The bull market, one of the longest in history, had showed no signs of slowing last month. But within 4 short weeks, the coronavirus stopped it in its tracks.
The World Health Organization finally labeled the outbreak a pandemic last week. Interestingly, previous pandemics did not create such an economic disruption in the global economy. But with trade and supply chains so interconnected, and with the unprecedented containment response from countries and individuals that have impacted the flow of people, goods, and ultimately commerce, the economy has taken a hit.
For perspective, this is the fastest we’ve ever seen a bull market turn into a bear.
Let me also say that while bear markets typically coincide with recessions, that’s not always the case.
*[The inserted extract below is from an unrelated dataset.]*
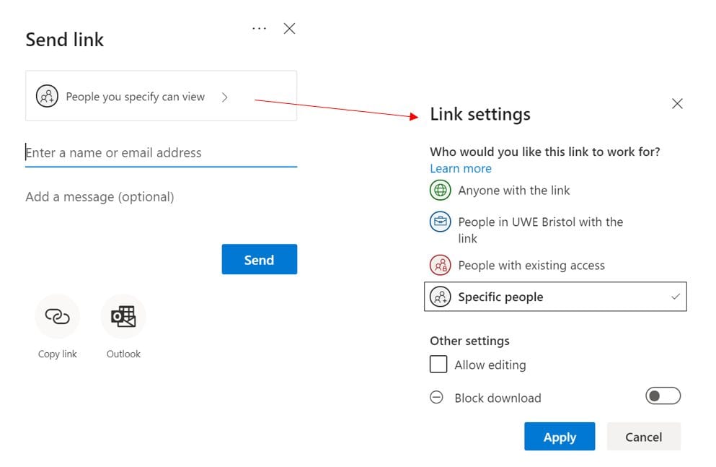The height and width of the screenshot is (467, 716).
Task: Click the People with existing access icon
Action: point(440,265)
And this one might be another example of that.
Recession or not, the pain is real right now.
But it’s important to remember that our economy is strong, with 50-year low unemployment, 20-year high in household income, near record high in consumer confidence, and near record lows in interest rates.
It’s clear there’s going to be a negative economic impact. And nobody yet knows how severe it will be. But the U.S. was arguably in one of its strongest economic positions prior to this, which makes it all the more likely that we will bounce back in record time.
Nonetheless, the longer these disruptions last, the greater the impact will be.
In the meantime, the U.S. government is preparing several packages of aid and stimulus measures. That includes $50 billion in small business loans. And a proposal to send checks to those hardest hit by the crisis due to the closing of stores, restaurants, and other businesses as these temporary social distancing measures are enacted.
The Fed also swiftly cut interest rates twice already for a combined 150-basis point rate cut, bringing rates to near zero, while also injecting $1.5 trillion into our financial system to expand liquidity, and buying $700 billion worth of treasuries and mortgage-backed securities.
More . . .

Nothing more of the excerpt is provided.